BEGIN EXCERPTED PASSAGE

FAQ

Q: Comparied with other circular RNA identification tools, what is the performance of CIRCexplorer2?

A: CIRCexplorer2 is based on our previous circular RNA identification tool CIRCexplorer, and it inherits all the advantages of CIRCexplorer such as high accuracy, good sensitivity and low memory consumption. and it performs well single-handedly and the combination with other circRNA identification algorithm only results in subtle improvements. [1][2][3]

Q: CIRCexplorer2 is too slow with large data. How could I improve it?

A: The rate-limiting step of CIRCexplorer2 is the alignment step. The default aligner TopHat2/TopHat-Fusion would be very slow for some cases. If you use Annotating pipeline, you could use STAR or BWA instead, and they are extremely fast. Please refer here for how to integrate CIRCexplorer2 with other aligners.

Q: Which types of sequencing data are supported by CIRCexplorer2? Single-read or paired-end sequencing?

A: CIRCexplorer2 now (after v2.2.0) supports paired-end reads. Please refer to Alignment and Parsing. On the other hand, paired-end reads could also be converted to single reads, and then used in CIRCexplorer2. However, in this way, you should be careful in calculation RPM (Reads Per Million mapped reads) for circular RNAs, because the number of total mapped reads may have some misestimation after converted to single reads.

Q: Which treatments are required for RNA-seq?

A: If you only use the annotating pipeline, the poly(A)−/ribo− RNA-seq is recommended. If you want to enrich circular RNAs, RNase R treatment could be performed. RNA-seq with only rRNA depletion is acceptable, but it is not the best choice. If you want to use the characterization pipeline, only poly(A)−/ribo− w/o RNase R RNA-seq is acceptable. In addition, poly(A)+ RNA-seq is also required.

END EXCERPTED PASSAGE

- [TASK DESCRIPTION]: Copy the CIRCexplorer2 FAQ starting at "Q: Which treatments" and ending at "is also required.", substituting "preferred" for "recommended".

BEGIN EXTRACTED RECORDS

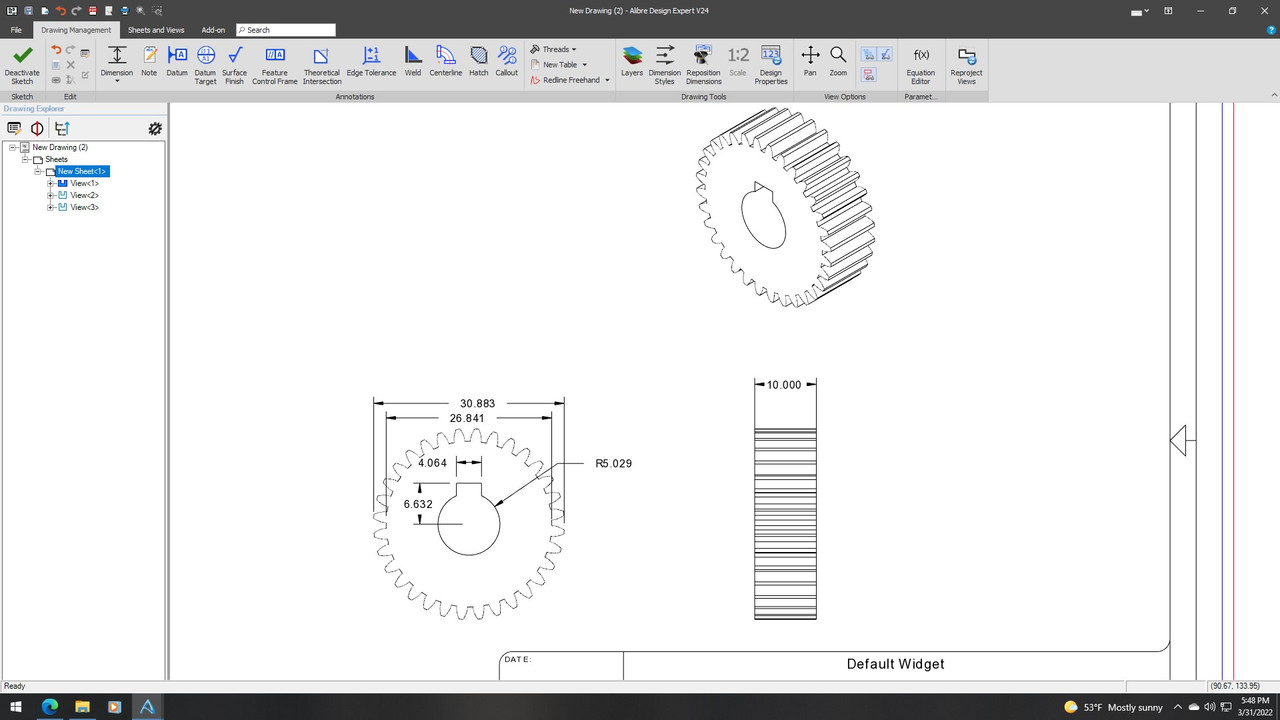Click inside the Search field
Image resolution: width=1280 pixels, height=720 pixels.
tap(285, 29)
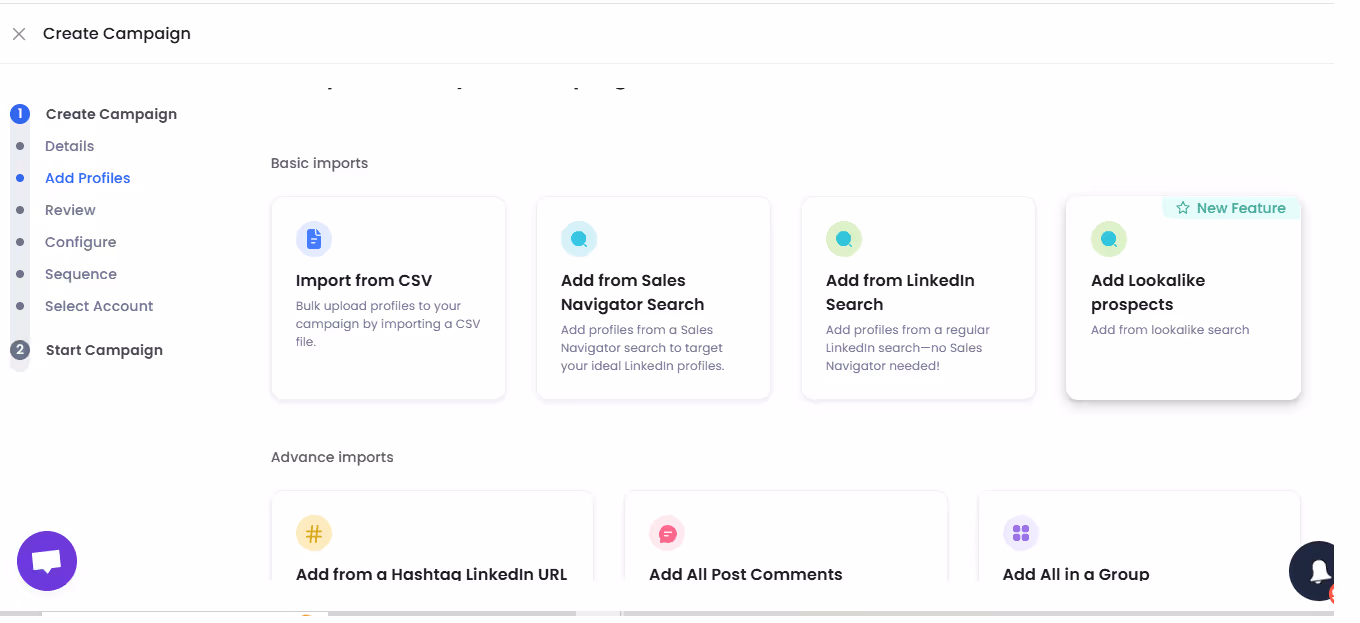Select the Sequence step
This screenshot has width=1360, height=623.
point(81,273)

END EXTRACTED RECORDS

- [WRITTEN REPLY]:
Q: Which treatments are required for RNA-seq?

A: If you only use the annotating pipeline, the poly(A)−/ribo− RNA-seq is preferred. If you want to enrich circular RNAs, RNase R treatment could be performed. RNA-seq with only rRNA depletion is acceptable, but it is not the best choice. If you want to use the characterization pipeline, only poly(A)−/ribo− w/o RNase R RNA-seq is acceptable. In addition, poly(A)+ RNA-seq is also required.